Exercise goal: Among the entries that follow, tally the lines with the string "Select". Give no more than the number.

Task inputs:
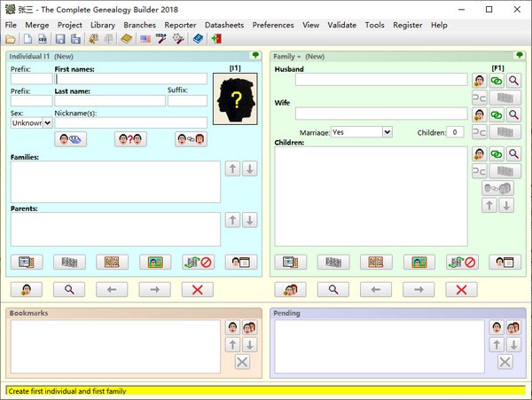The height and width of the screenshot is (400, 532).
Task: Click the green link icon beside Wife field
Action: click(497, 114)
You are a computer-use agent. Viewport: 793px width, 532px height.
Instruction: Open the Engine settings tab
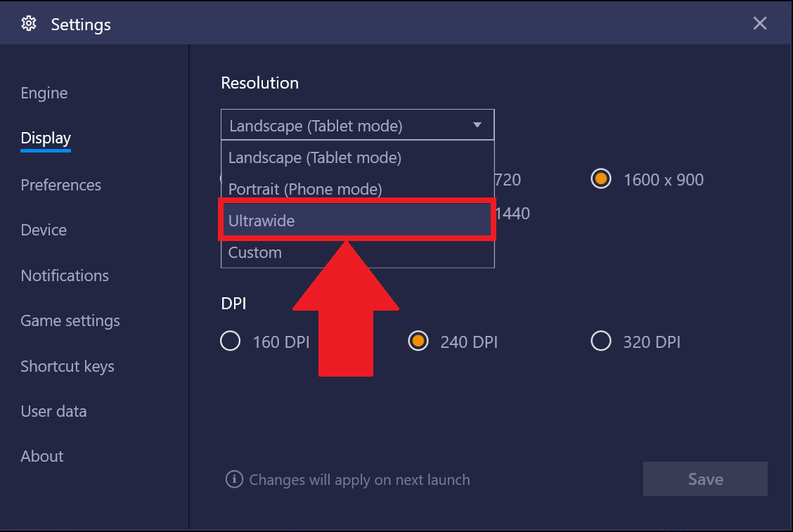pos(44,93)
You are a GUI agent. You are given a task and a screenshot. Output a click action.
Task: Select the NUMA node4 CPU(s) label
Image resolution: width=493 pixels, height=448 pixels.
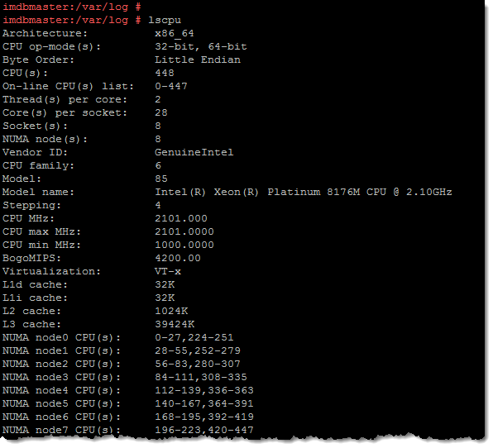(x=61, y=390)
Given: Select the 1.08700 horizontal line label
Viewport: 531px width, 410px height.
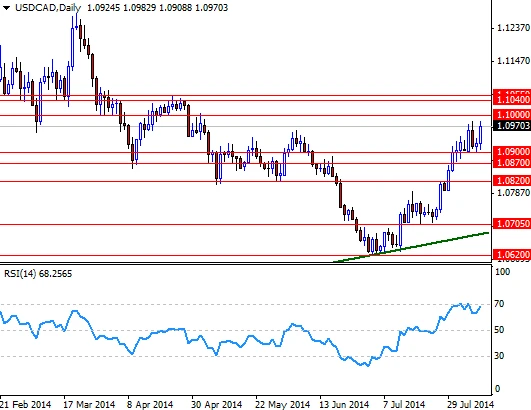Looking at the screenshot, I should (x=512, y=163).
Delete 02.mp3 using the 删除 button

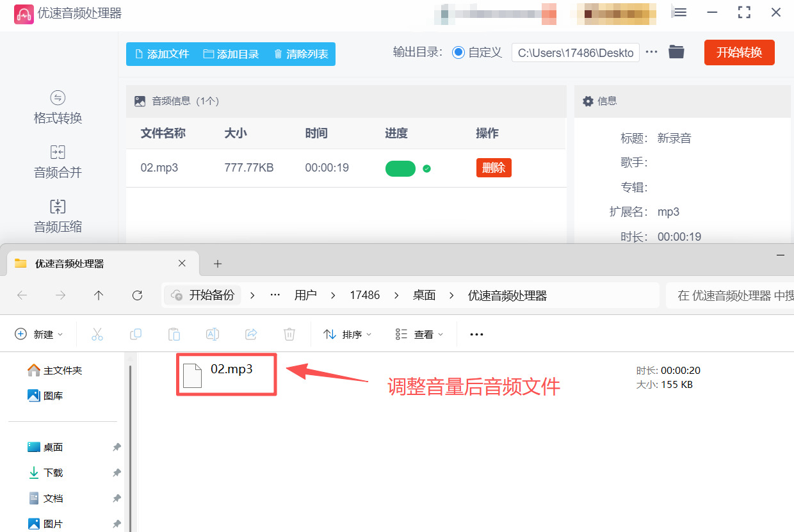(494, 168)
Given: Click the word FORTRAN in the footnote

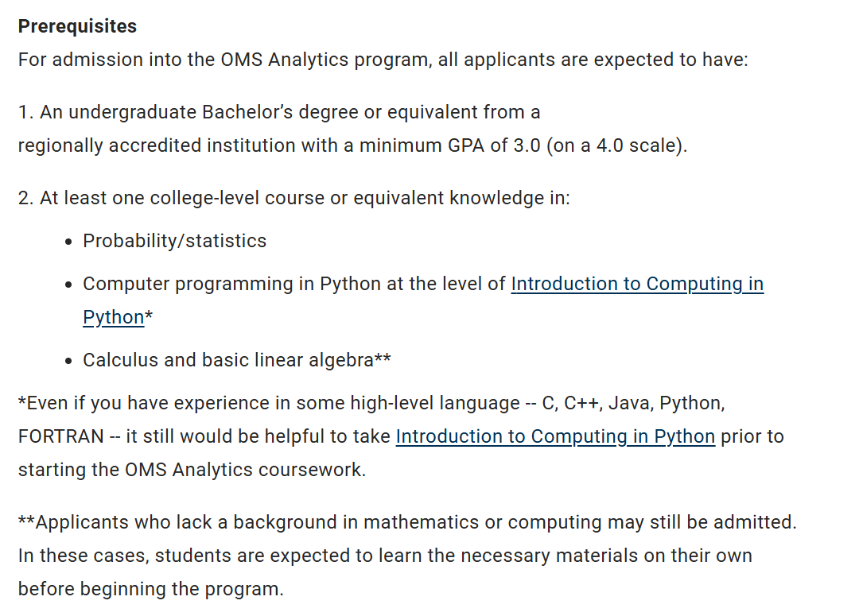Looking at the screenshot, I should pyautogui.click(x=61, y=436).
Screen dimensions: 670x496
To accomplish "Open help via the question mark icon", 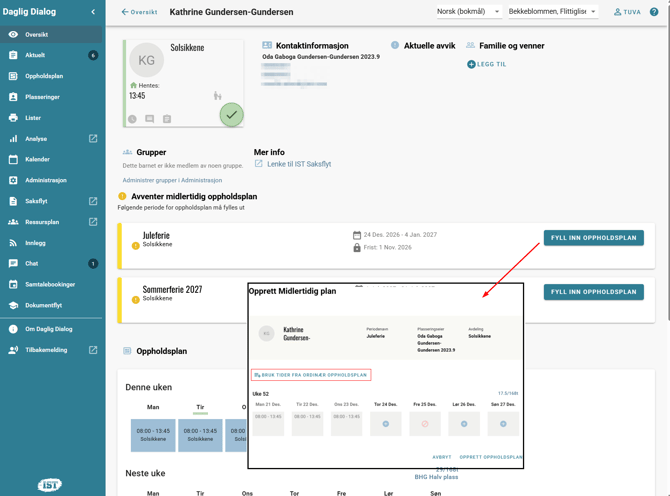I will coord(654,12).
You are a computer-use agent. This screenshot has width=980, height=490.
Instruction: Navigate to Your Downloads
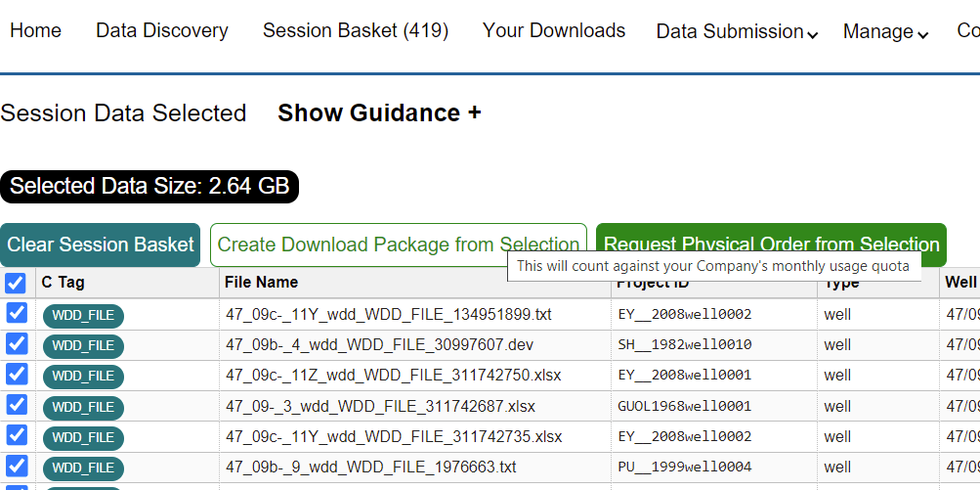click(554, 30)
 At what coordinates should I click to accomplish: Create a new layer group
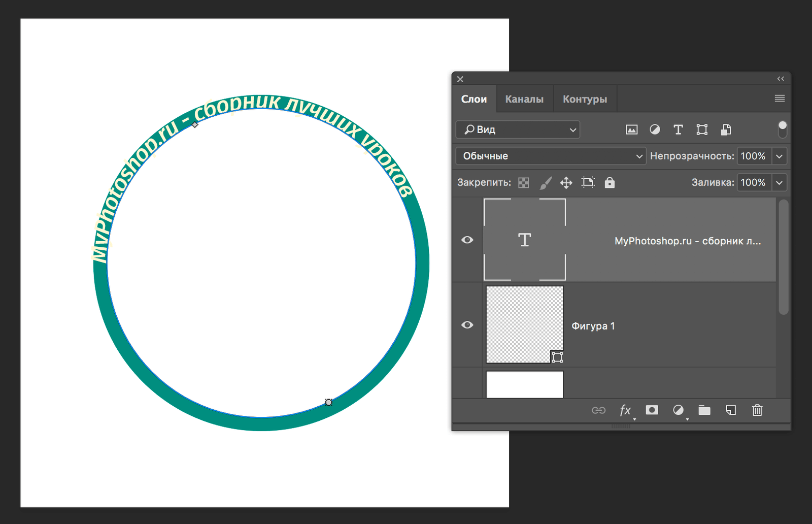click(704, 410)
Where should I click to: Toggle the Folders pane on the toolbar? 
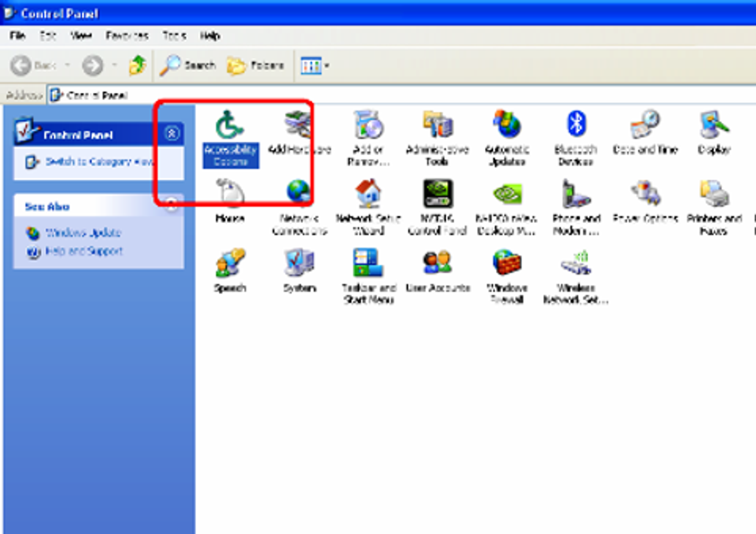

Exercise result: 2